(Beginning of Extract)

It is also important to recognize that PET-based response misclassifications may carry a smaller-than-expected risk, especially in cancers with low rates of responses to neoadjuvant therapy. For instance, in randomized trials, neoadjuvant chemotherapy and immediate surgery resulted in comparable survival rates for patients with esophageal cancer (48) and soft-tissue sarcoma (49). Thus, multicenter PET-guided adaptive treatment trials of cancers for which the benefits of neoadjuvant therapy are controversial should be conducted to determine whether there are any adverse effects of using PET/CT for early response assessments.

However, early response assessments in patients undergoing adjuvant chemotherapy may increase downstream costs by adding second- or even third-line treatments in nonresponding patients. In such situations, PET-based changes in treatment strategies may improve patient outcomes—but may do so at higher costs.

HOW WILL USE OF PET CHANGE?

Current Medicare-approved indications for PET in oncology are shown in Table 1.

Our analysis of the costs and use of PET was based on data derived from Medicare (6) as well as HOPPS (27). We included Medicare-reimbursed PET studies performed on non–hospital-based PET systems in our analysis. Thus, our estimates do not reflect PET expenditures by private insurers.

(End of Extract)
(Beginning of Supplied data)

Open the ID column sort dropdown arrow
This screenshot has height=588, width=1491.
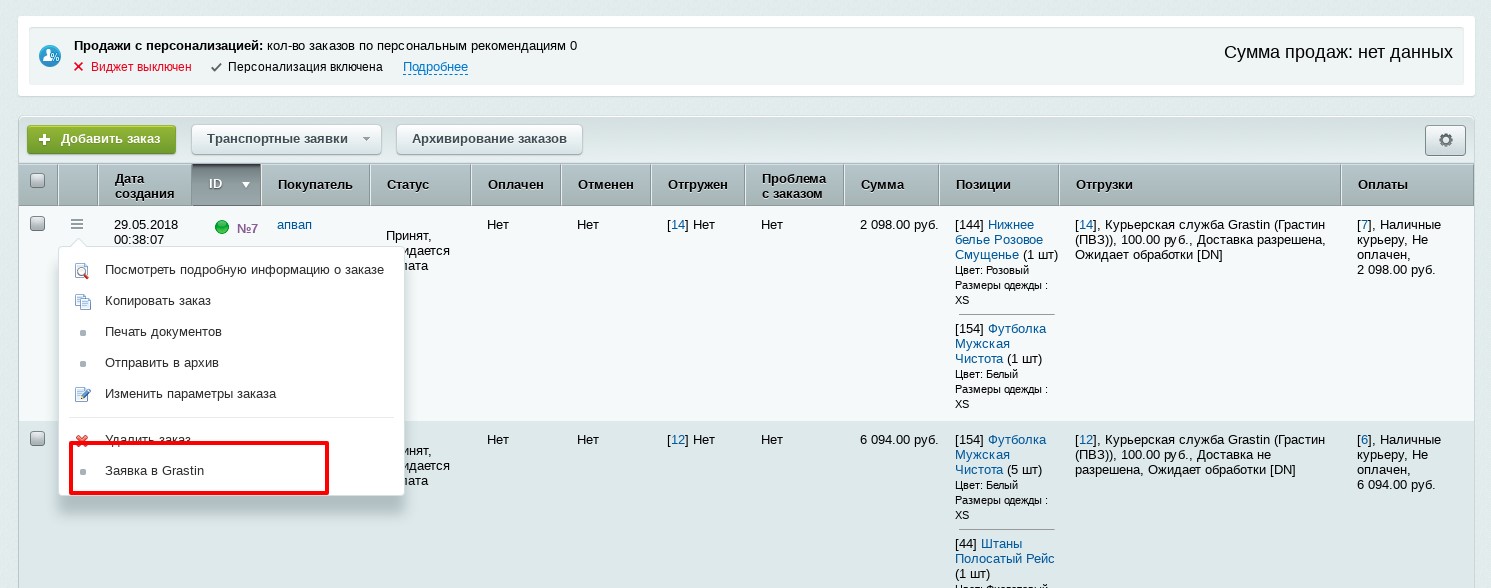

(End of Supplied data)

### Parts of the exercise
A: According to the PET passage, in which two cancers did randomized trials find comparable survival rates with neoadjuvant chemotherapy and with immediate surgery?
B: Repeat the PET passage word for word, starting with "However, early response" and going on through "by private insurers.".
Work from the PET passage alone.

### List of solutions
A: Esophageal cancer and soft-tissue sarcoma.

B:
However, early response assessments in patients undergoing adjuvant chemotherapy may increase downstream costs by adding second- or even third-line treatments in nonresponding patients. In such situations, PET-based changes in treatment strategies may improve patient outcomes—but may do so at higher costs.

HOW WILL USE OF PET CHANGE?

Current Medicare-approved indications for PET in oncology are shown in Table 1.

Our analysis of the costs and use of PET was based on data derived from Medicare (6) as well as HOPPS (27). We included Medicare-reimbursed PET studies performed on non–hospital-based PET systems in our analysis. Thus, our estimates do not reflect PET expenditures by private insurers.